**Goal of the exercise**
Transcribe the data exactly, pictures excluded.

Pixel coordinate grounding data
• • • • •

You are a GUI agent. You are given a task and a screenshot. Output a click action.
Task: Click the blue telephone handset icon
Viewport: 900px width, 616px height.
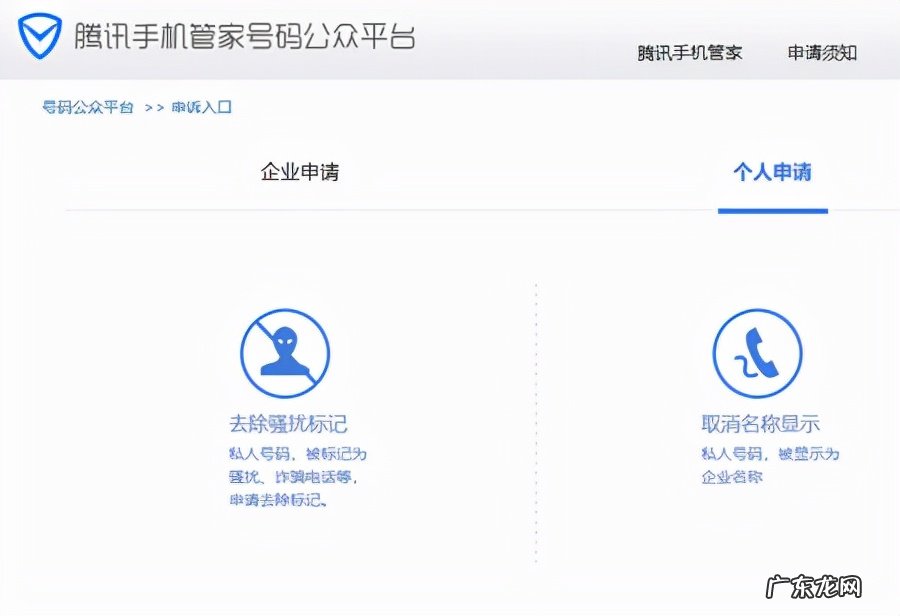coord(757,352)
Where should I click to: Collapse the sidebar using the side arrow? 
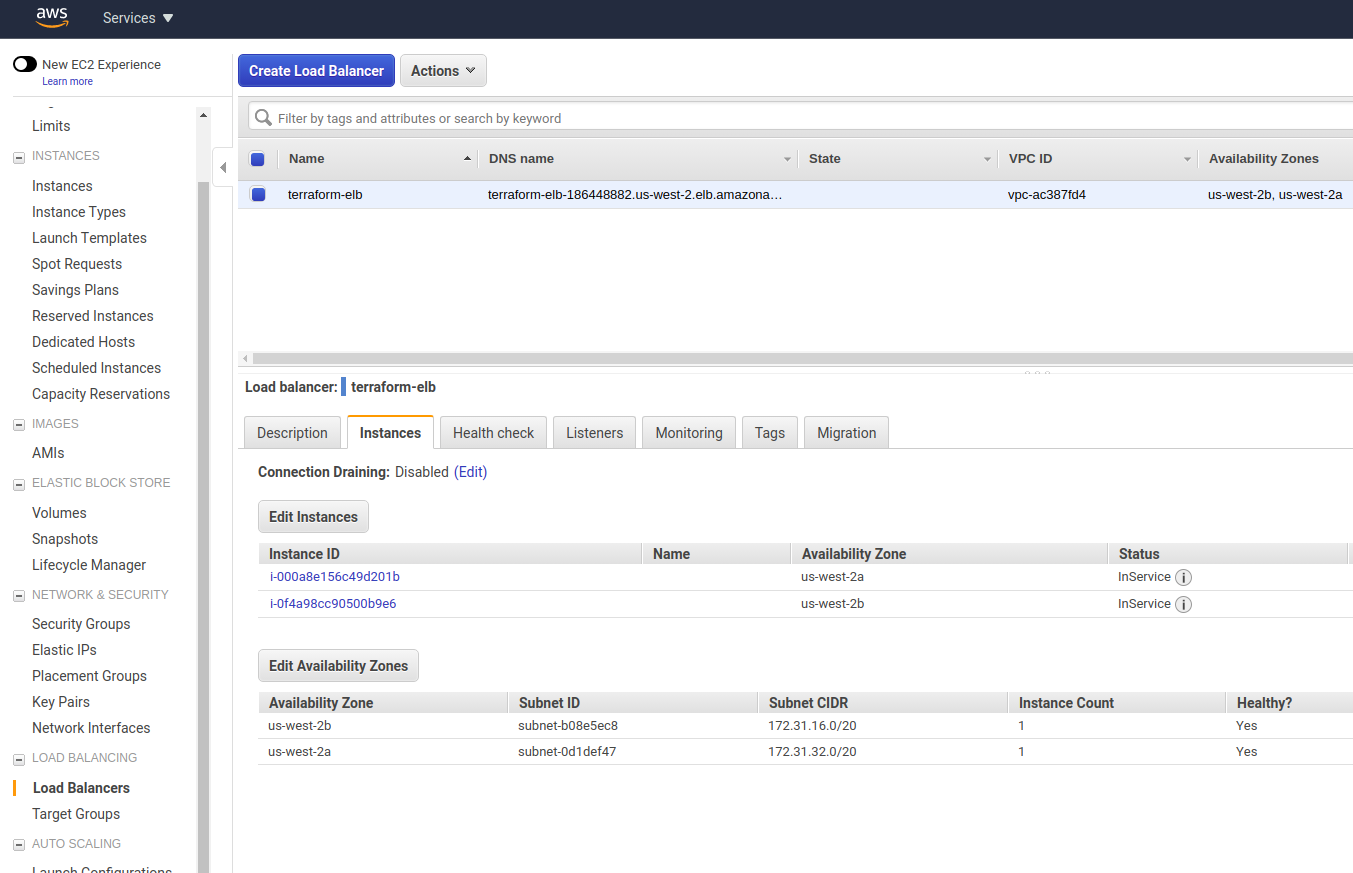click(223, 167)
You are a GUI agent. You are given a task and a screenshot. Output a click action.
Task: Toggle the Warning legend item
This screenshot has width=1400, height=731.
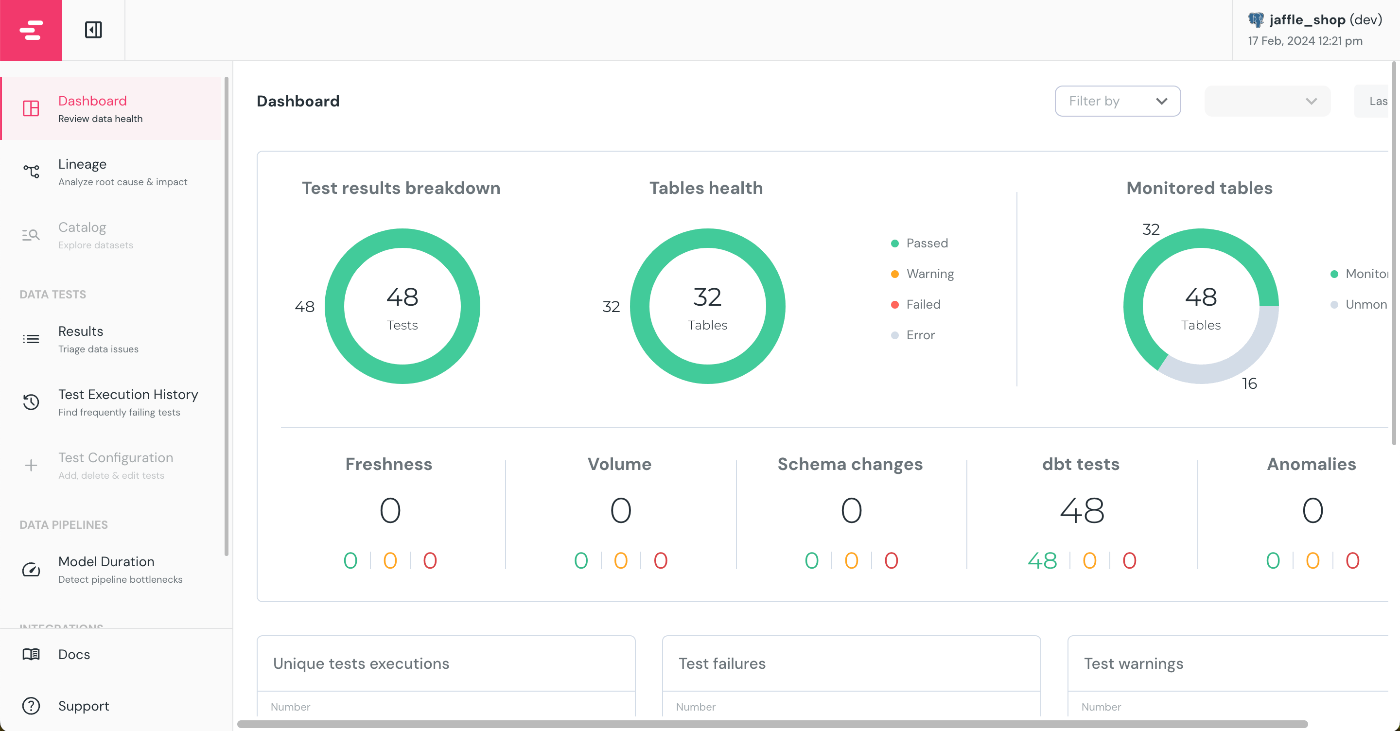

• • • • •

**Finished task**
You are a GUI agent. You are given a task and a screenshot. Output a click action.
Task: Click the blue telephone handset icon
Viewport: 900px width, 616px height.
coord(757,352)
Where should I click to: Collapse the sidebar using the side arrow? 
click(223, 167)
You are a GUI agent. You are given a task and a screenshot. Output a click action.
Task: Toggle the Warning legend item
This screenshot has width=1400, height=731.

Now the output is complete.